世界的な電気自動車(EV)販売の減速が鮮明になり、自動車メーカー各社は戦略の見直しを迫られている。2024年の世界EV販売台数は前年比わずか3%増の約1000万台にとどまり、これまでの急成長から一転して市場の停滞が顕著となった。
販売減速の背景
販売減速の背景には、補助金の縮小や価格競争の激化、充電インフラの整備遅れなどが挙げられる。特に欧州では主要国がEV購入補助金を削減または打ち切り、消費者の購買意欲に冷や水を浴びせた。また、中国市場ではテスラやBYDなどのメーカーが値下げ競争を繰り広げ、収益性を圧迫している。
ある自動車メーカーの幹部は「市場の成長が期待ほど速くないことは明らかだ。各社は生産計画を現実的な水準に調整する必要がある」と指摘する。この発言は業界全体の認識を反映している。
メーカー各社の対応
こうした状況を受け、多くの自動車メーカーがEV戦略の見直しに動き出した。フォードは2024年に計画していたEV生産能力の拡大を延期し、代わりにハイブリッド車への投資を強化すると発表した。ゼネラル・モーターズも一部のEVモデルの発売を遅らせ、内燃機関車の販売に注力する方針を示している。
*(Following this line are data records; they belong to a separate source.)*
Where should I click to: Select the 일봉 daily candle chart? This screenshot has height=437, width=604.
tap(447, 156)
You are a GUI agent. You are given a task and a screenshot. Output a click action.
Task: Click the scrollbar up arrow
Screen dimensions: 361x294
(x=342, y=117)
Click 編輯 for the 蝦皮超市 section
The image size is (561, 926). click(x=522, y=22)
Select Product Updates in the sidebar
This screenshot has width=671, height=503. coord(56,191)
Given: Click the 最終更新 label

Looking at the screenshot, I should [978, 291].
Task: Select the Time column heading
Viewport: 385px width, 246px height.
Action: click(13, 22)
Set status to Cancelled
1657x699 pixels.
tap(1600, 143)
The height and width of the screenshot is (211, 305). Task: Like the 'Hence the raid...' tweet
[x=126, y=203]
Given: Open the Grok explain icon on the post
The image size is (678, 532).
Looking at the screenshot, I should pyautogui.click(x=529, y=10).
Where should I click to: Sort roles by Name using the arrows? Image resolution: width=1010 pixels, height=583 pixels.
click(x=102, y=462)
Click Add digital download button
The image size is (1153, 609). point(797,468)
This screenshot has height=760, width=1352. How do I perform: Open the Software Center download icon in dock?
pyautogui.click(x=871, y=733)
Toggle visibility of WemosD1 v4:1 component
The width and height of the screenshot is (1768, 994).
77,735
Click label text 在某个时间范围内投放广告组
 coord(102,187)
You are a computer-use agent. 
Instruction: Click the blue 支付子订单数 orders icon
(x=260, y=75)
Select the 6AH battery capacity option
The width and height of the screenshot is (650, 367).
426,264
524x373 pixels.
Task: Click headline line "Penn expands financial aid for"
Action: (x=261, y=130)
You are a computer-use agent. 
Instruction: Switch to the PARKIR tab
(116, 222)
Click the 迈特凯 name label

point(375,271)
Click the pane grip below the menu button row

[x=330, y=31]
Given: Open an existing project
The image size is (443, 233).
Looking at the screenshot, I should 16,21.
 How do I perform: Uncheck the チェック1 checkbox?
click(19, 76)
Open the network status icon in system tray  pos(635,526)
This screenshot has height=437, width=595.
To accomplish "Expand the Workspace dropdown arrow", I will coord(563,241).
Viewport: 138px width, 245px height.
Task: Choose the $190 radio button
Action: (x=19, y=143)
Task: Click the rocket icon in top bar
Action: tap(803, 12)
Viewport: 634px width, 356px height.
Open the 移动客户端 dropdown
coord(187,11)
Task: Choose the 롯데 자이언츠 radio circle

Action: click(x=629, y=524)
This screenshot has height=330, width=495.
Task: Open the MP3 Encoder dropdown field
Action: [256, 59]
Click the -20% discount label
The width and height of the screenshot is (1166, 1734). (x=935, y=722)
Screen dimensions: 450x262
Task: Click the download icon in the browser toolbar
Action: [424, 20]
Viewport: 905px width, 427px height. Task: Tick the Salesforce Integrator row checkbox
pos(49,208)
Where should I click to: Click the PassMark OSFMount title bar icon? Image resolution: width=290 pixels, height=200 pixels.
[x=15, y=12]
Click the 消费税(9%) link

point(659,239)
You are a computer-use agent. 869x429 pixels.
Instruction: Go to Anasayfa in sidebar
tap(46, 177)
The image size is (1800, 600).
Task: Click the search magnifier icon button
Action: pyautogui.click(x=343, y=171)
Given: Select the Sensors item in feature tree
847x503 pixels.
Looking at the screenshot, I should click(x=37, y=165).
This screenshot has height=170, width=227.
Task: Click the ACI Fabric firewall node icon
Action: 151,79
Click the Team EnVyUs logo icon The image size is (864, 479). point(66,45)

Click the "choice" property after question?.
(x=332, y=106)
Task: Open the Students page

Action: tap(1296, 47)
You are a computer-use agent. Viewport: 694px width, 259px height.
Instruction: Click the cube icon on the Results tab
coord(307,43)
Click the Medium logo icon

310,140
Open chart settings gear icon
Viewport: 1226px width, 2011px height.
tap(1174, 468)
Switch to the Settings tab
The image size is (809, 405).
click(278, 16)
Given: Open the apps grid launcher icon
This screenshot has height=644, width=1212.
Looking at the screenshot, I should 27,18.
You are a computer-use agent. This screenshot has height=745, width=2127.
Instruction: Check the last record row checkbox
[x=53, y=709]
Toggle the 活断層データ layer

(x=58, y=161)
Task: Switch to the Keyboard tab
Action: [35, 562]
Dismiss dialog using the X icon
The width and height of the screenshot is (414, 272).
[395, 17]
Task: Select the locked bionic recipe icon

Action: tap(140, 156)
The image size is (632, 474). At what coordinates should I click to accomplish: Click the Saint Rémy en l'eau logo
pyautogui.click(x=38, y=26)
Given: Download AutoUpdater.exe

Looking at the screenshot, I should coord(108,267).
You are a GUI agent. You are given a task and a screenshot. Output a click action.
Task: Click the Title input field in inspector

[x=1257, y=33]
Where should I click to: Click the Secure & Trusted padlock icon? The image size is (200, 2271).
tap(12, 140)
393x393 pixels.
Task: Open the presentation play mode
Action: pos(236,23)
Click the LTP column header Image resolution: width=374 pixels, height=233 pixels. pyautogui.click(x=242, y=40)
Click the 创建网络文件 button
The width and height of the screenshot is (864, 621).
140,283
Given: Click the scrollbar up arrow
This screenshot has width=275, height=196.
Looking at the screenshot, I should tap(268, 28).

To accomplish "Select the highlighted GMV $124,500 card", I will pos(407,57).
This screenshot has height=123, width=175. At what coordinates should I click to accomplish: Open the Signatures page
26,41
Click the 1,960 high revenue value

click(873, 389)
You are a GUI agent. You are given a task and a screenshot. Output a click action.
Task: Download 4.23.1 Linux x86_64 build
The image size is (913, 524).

一方、トヨタ自動車はEV専用プラットフォームの開発を進める一方で、ハイブリッド車や水素燃料電池車など複数の技術を並行して開発する「マルチパスウェイ戦略」を堅持している。同社の担当者は「顧客のニーズやインフラ整備の進捗に応じて、最適な技術を提供することが重要だ」と述べている。
今後の展望
アナリストの間では、EV市場の長期的な成長見通しには依然として楽観的な見方があるものの、短期的には調整局面が続くとの見方が多い。IHSマークイットの調査によると、2030年までに世界の新車販売に占めるEVの割合は30%を超えると予測されているが、その達成には価格低下や充電インフラの拡充が不可欠とされる。
また、欧州連合(EU)が2035年までに内燃機関車の新車販売を実質禁止する方針を維持していることから、メーカー各社は中長期的な対応を迫られている。しかし、現状の販売低迷を受けて、業界内では規制の緩和を求める声も強まっている。